*Kutipan Bacaan*
○ ○ ○ ○ ○
Misalkan:    Peserta rapat harap segera masuk ke dalam ruangan rapat.
                  Ayah naik ke atas genting untuk mengganti genting pecah.
                  Saya melihatnya dengan mata kepala saya sendiri.
Frasa masuk ke dalam, naik ke atas, mata kepala merupakan bentuk penegas dalam pleonasme. Bagaimanapun yang disebut masuk akan selalu ke dalam. Disebut naik pasti akan ke atas. Bahkan mata tentu saja dimiliki kepalanya sendiri tidak mungkin jika melihat menggunakan mata orang lain, atau kepala orang lain.
b.    Repetisi (Re=pengulangan)
Majas repetisi disebut penegas, sebab adanya pengulangan kata atau sekelompok kata dalam satu kalimat.
Misalkan:    Dialah yang kutunggu, dialah yang kurindu, dialah yang kunanti.
                  Bukan dia, bukan kamu, bukan siapa-siapa, aku hanya ingin sendiri.
○ ○ ○ ○ ○
*Data Ditampilkan*
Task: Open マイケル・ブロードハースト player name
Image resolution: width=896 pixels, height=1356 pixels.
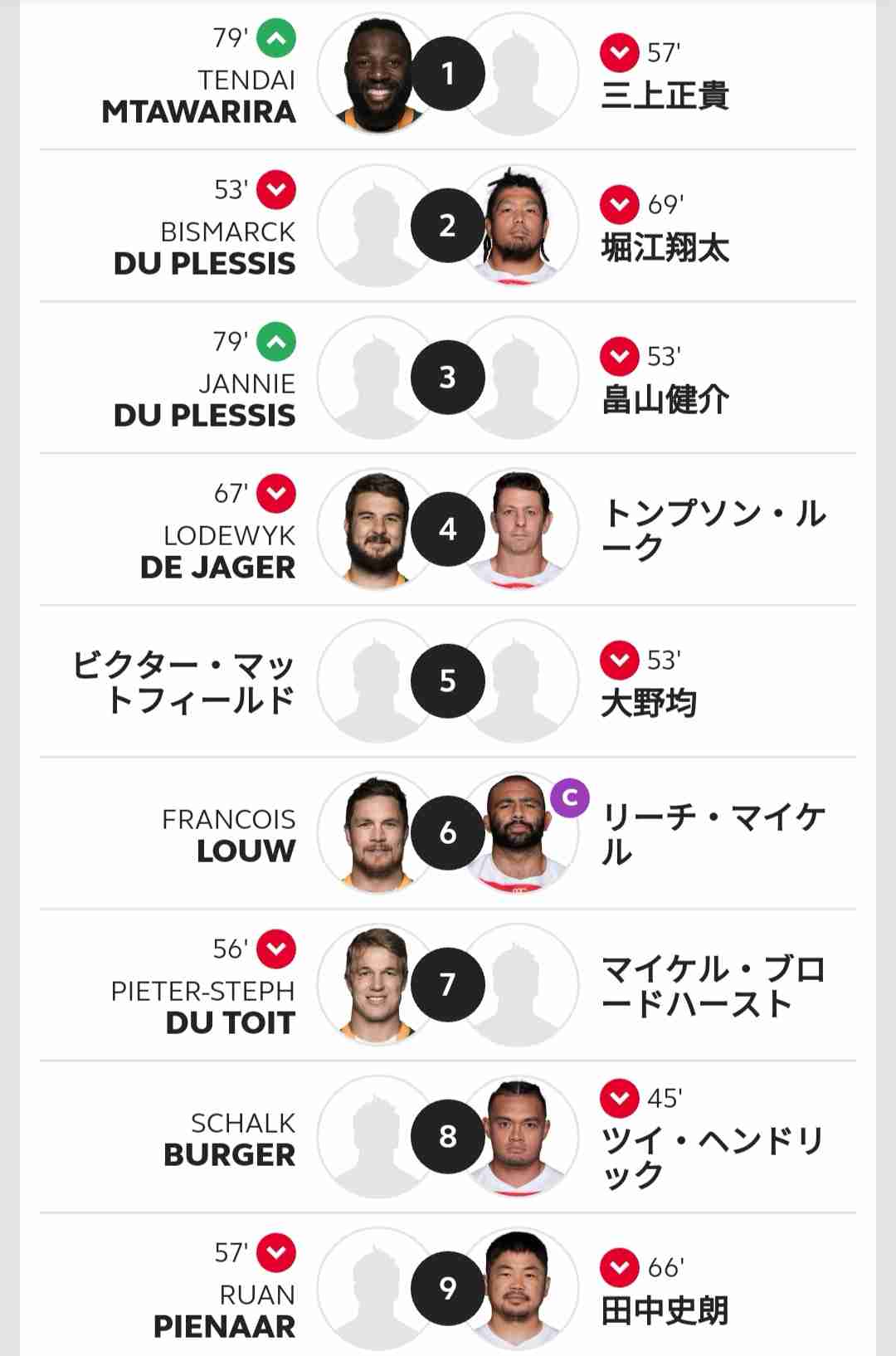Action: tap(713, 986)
○ ○ ○ ○ ○
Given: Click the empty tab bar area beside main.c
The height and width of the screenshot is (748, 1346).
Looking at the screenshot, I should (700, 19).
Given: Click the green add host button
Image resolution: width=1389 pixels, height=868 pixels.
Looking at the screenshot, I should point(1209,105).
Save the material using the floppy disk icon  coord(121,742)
○ ○ ○ ○ ○
*Soal 1*
Tulis ulang bagian teks tentang majas penegas mulai dari "Misalkan:    Dialah yang" sampai dengan "hanya ingin sendiri.", lalu ganti "kurindu" dengan "kucinta".
*Soal 2*
Dalam teks tentang majas penegas, apa alasan majas repetisi disebut penegas?

*Jawaban 1*
Misalkan:    Dialah yang kutunggu, dialah yang kucinta, dialah yang kunanti.
                  Bukan dia, bukan kamu, bukan siapa-siapa, aku hanya ingin sendiri.

*Jawaban 2*
Karena ada pengulangan kata atau sekelompok kata dalam satu kalimat.